McCain Incites More Sports Metaphors

September 25, 2008

Barney Frank called McCain’s decision to claim that he’s suspending his campaign “the longest Hail Mary pass in the history of either football or Marys”, while Yglesias and the folks at TNR have been posting videos of Chris Webber’s notorious time out. While the early signs are that this is playing poorly for McCain, the former is the better metaphor (though still not the correct one, for the same reasons it wasn’t right for the Palin selection, as explained by Frederick here). Webber never thought to himself “Sure, we don’t have any time outs left, but I’m going to call one anyway.
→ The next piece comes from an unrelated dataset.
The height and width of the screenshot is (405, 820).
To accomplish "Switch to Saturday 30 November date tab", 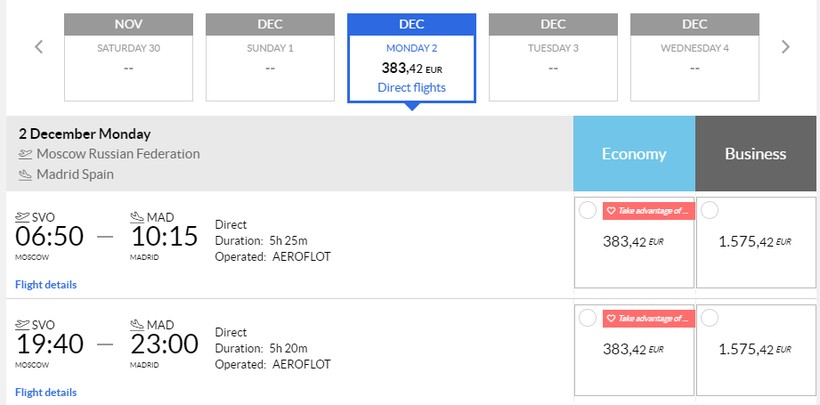I will tap(128, 57).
It’s so crazy it just might work.” He made a mistake, one that couldn’t possibly have turned out other than it did. Whereas what the McCain camp has done is clearly a strategy.
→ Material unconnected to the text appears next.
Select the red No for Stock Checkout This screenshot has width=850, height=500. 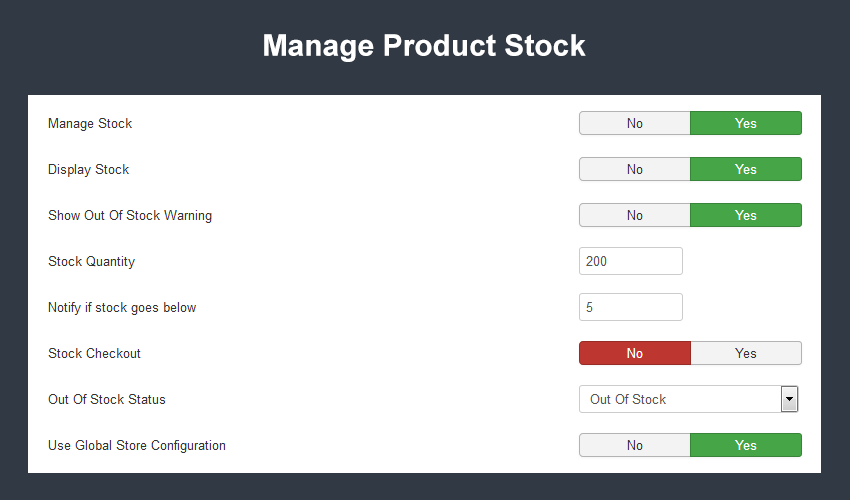point(635,353)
This isn’t to say that they’ve been executing it well. They haven’t. For one thing, they should have struck much earlier. It’s not clear at this point what danger he could be responding to that didn’t exist a day or two ago. Worse, their announcement came when the three biggest headlines were Warren Buffett’s investment in Goldman, the holes in McCain’s story about Davis and Freddie Mac, and a poll from ABC and the WaPo giving Obama a 9 point lead. The case for this being a gimmick more or less wrote itself.
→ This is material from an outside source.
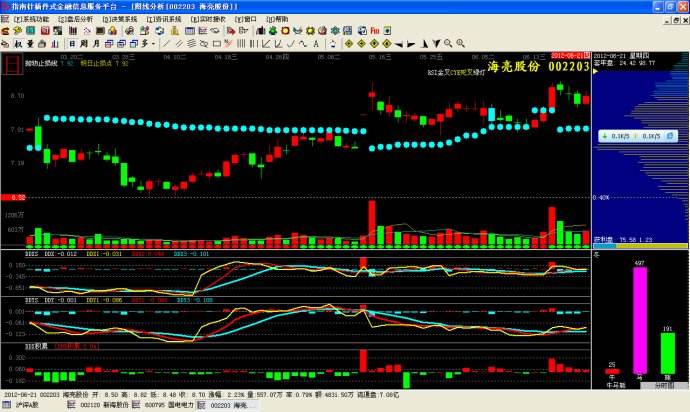
Task: Open the 系统功能 menu
Action: click(31, 19)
But the biggest problem with what most are now calling ‘the McCain Gambit’ is that it puts him in a position where he absolutely needs the media to privilege his spin on at a time when he has just declared war on that same media. Not surprisingly, the coverage has been pretty skeptical so far. It’s far too early to evaluate now, but the gambit has not begun well for him, and it could well prove a disaster.

Indeed, even if the gambit had been executed perfectly, the most likely effect would have been to make McCain look terrible and hurt his efforts to become president. That does not, however, mean that this was a bad idea. McCain is losing. The margin isn’t huge, but it’s too big to go away unless something unusually good happens to him, something unusually bad happens to his opponent, or both. He could have run a clean-cut, conventional campaign and hoped for lightning to strike, but at this point his chances are probably better using every high-risk/high-reward tactic he can think of.

Whatever this might do to our opinions of McCain as a human being, as sports fans, we should all be delighted. Several points down with a few minutes left on the clock, McCain has already pulled his goalie.


One Response to “McCain Incites More Sports Metaphors”

  1. ddave Says:

    Seriously, is this the type of man we want as president?